BEGIN Exercise inputs

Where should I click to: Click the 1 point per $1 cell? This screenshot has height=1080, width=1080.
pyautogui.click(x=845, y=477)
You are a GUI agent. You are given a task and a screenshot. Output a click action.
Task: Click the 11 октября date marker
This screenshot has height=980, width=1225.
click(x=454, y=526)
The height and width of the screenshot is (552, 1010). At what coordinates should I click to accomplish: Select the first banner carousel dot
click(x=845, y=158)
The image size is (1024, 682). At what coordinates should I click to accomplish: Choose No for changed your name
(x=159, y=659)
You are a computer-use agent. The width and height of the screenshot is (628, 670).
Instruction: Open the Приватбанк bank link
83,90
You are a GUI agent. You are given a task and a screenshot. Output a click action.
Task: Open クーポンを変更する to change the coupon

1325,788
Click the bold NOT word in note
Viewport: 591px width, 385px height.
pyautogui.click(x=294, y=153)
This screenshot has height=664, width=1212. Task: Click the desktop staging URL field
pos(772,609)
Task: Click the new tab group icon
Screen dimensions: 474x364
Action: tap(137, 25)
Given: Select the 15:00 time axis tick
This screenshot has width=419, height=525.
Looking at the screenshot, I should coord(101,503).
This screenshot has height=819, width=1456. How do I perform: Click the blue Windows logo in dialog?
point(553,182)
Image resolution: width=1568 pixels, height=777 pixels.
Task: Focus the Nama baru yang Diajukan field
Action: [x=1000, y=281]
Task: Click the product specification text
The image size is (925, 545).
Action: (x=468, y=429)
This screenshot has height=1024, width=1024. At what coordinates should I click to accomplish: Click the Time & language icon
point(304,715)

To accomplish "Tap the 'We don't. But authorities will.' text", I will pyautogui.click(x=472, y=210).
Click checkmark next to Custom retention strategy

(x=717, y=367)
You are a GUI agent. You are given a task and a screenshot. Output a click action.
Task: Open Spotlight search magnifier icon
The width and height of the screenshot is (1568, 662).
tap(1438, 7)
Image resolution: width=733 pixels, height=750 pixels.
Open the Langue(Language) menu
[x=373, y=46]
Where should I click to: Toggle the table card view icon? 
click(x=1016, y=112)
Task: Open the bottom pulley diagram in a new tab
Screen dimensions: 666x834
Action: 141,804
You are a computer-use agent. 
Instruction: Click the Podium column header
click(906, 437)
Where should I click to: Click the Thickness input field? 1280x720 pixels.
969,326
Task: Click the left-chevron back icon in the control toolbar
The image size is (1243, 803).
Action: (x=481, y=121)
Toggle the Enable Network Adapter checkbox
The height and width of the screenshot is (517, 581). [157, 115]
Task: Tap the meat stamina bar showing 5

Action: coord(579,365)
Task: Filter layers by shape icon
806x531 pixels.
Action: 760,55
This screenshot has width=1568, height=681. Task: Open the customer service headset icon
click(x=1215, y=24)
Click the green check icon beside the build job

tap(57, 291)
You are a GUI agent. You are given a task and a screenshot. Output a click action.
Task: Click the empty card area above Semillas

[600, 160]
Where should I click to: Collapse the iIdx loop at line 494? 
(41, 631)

END Exercise inputs

Copy, from the data above, every line where the word "computer" appears.

Expected answer:
You are a computer-use agent. The width and height of the screenshot is (628, 670).
You are a computer-use agent. 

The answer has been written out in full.